Having a strong legal team is one of the most important parts of a good generic drugmaker's operations. Being the first to challenge a branded drug's patents can mean billions of dollars, with the six months of marketing exclusivity that a generic drugmaker gets if it is successful in the courts. Mylan Laboratories
Pfizer had been in court for separate cases with Mylan and Apotex over the validity of the patents for its hypertension drug, Norvasc. Losing the court case to Apotex and having its patents on Norvasc declared invalid means that Mylan is free to launch its generic version of the drug. Since Mylan was the first to challenge the Pfizer patents, it gets the six months of marketing exclusivity in the United States. This is a minor loss for Pfizer, since it just means generic entrants six months earlier than if the patents had been deemed valid and expired on their own in September of this year.
Sales of Norvasc were estimated at $2.7 billion in the U.S. last year. Pfizer's revenue from Norvasc won't drop to zero with the patent loss, but should decrease rapidly. For example, Merck's blockbuster $4 billion-a-year cholesterol medication, Zocor, experienced an 80% drop in sales after six months of facing generic competition last year. A similar trend should hold for Norvasc as well. While losing $1 billion or $2 billion in sales sooner than expected may sound like a big deal, for Pfizer, it is just another leak in the top line at the moment.

What you need to do:
• A. In the article on the Norvasc patents, what were Norvasc's estimated U.S. sales last year?
• B. Quote the article on the Norvasc patents starting at the words "Sales of Norvasc" and ending after "at the moment.".

Excerpted data:
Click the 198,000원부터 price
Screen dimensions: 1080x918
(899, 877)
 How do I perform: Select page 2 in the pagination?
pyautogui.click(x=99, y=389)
--
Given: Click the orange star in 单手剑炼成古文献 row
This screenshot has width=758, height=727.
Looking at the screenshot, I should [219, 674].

Outputs for the tasks:
• A. About $2.7 billion.

• B.
Sales of Norvasc were estimated at $2.7 billion in the U.S. last year. Pfizer's revenue from Norvasc won't drop to zero with the patent loss, but should decrease rapidly. For example, Merck's blockbuster $4 billion-a-year cholesterol medication, Zocor, experienced an 80% drop in sales after six months of facing generic competition last year. A similar trend should hold for Norvasc as well. While losing $1 billion or $2 billion in sales sooner than expected may sound like a big deal, for Pfizer, it is just another leak in the top line at the moment.